Financial records to be unavailable October 1-18 (maybe longer) as Commission implements new financial system

Don’t be lending the FCC any money if you need to get paid back before mid-October, at the earliest. The Commission has announced that the first 18 days (at least) of the next fiscal year – starting on October 1, 2010 – will be a “financial system blackout period”. The Commission is implementing a new financial system, and the down-time will be necessary to ensure that the new system gets properly installed and fully operational.

This could affect a variety of applicants and licensees, so listen up.

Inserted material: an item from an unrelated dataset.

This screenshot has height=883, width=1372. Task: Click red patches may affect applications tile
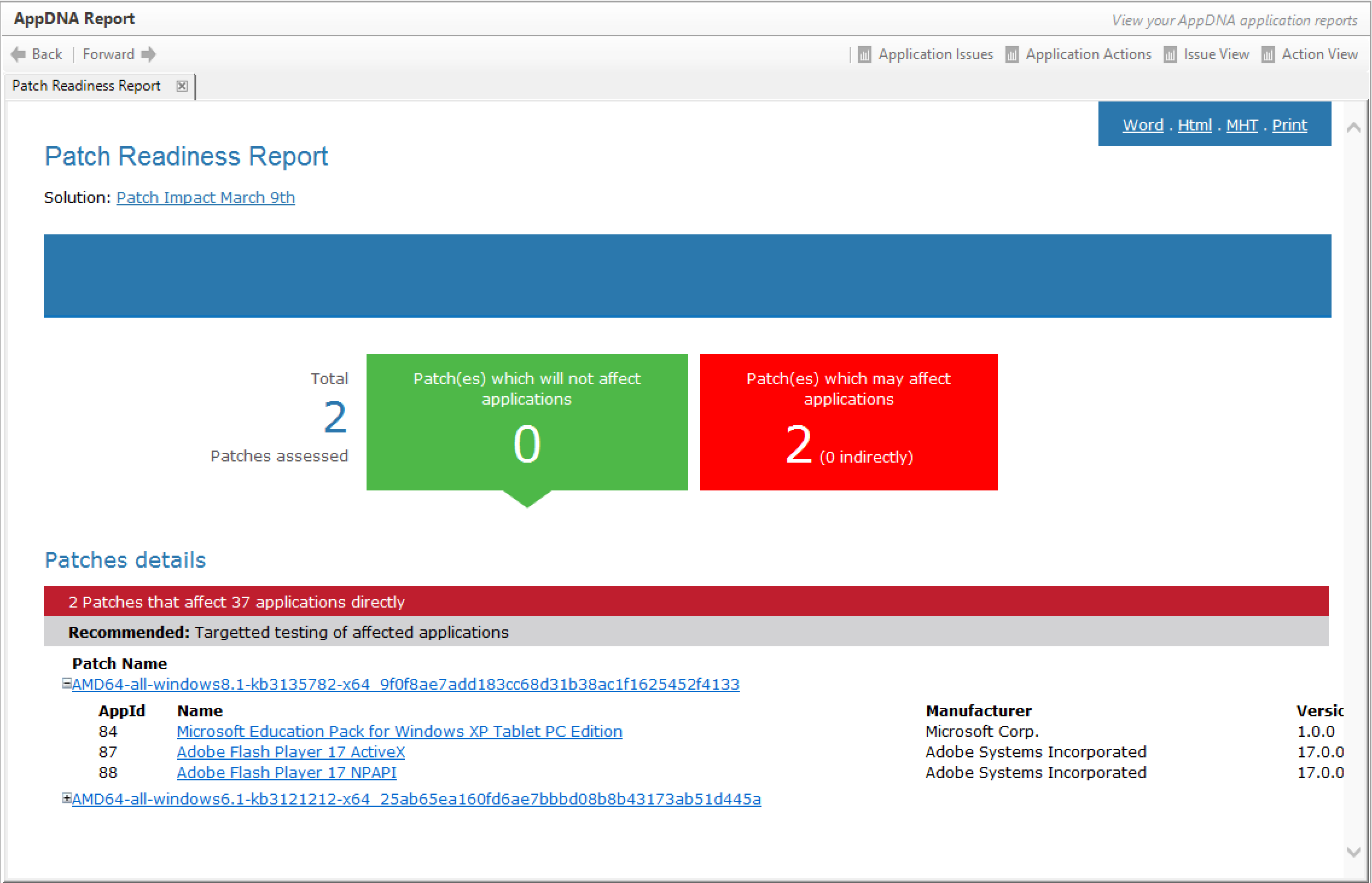tap(848, 422)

The good news is that, during the conversion period, licensees and applicants will still be able to:

  • file applications electronically and make payment on-line via the FCC’s “Remittance Over Secure Internet E-Commerce” system (known familiarly as ROSIE);
  • use Fee Filer system to pay their debts;
  • mail applications, paper filings, payments of debts, monetary forfeitures, voluntary contributions and Form 159s to the Commission’s lockbox bank in St. Louis;
  • file applications and other materials (e.g., reports, informal requests, petitions, etc.) with the Commission;
  • contact folks in the FCC’s financial office and it Financial Operations Helpdesk for questions and concerns.

And even more good news. Ordinarily, the FCC’s application system is set up to automatically dismiss applications for which the filing fees have not been paid within certain periods (10 calendar days after filing of most applications, 14 calendar days for International Bureau applications). That automatic dismissal process will be suspended until the new financial system is up and running, and applications won’t be dismissed until “system operations are returned to normal”. (The FCC promises to let us all know when that happens.) But note: this does not necessarily contemplate any “grace” period. That is, once the system kicks back in, it’ll be business as usual . . . and if the 10/14 day fee deadlines were missed by an applicant in the meantime, they could get bounced at that point.

The bad news is that time-sensitive filings “may incur processing delays during the conversion period”. So while the staff will continue to act on routine applications (including emergency applications and requests for expedited action), its ability to access certain files may slow things down some. The Commission strongly urges that anyone needing to file fees during the blackout should use Fee Filer, either by credit card or Automatic Clearing House payment (although, as noted above, ROSIE should be working, too). Still, everyone should understand that grants of applications may be delayed as a result of the conversion, particularly if the fee is paid by check.

So if you’re planning to file a fee-dependent application or request in the near term and you want it to be processed (and, who knows, maybe even granted) immediamente, it would be best to get everything filed, and the fee paid, as far in advance of October 1 as possible.

Applicants aren’t the only ones who might be adversely affected. The Commission will not (its emphasis, not ours) be processing refunds or vendor payments until the conversion has been completed. It does plan to makes sure all its vendor payments are current before October 1, though.

Perhaps the most ominous aspect of the FCC’s announcement is tucked away discreetly at the end of the second paragraph:

We remind applicants that, pursuant to . . . [Section] 1.1910(b)(2), “any Commission action taken prior to the payment of delinquent non-tax debt owed to the Commission is contingent and subject to rescission.’

This refers to a dire, but often overlooked, risk inherent in the FCC’s “red light” system. The Commission’s rules (Section 1.1910(b)(2), to be exact) provide that all grants of any kind are “contingent” until any overdue fees have been paid. In other words, if the staff grants your application but later discovers that you happened not to have paid all your, say, reg fees at some point in the past and were, therefore, delinquent, the staff could rescind that grant. The rule does not include any time limitation, which means that, to some degree, no grant is ever “final” and immune from rescission. (So much for “finality” provisions in contracts . . .) Ordinarily, of course, prospective applicants can check the FCC’s “red light” page to see if they happen to have been flagged as delinquent, but there’s no guarantee that the “red light” status shown won’t be revised after the check. The FCC mentions this now because neither applicants nor FCC staff will be able to access any “red light” status information during the blackout.

The Commission will notify one and all once things return to normal. We’ll do the same.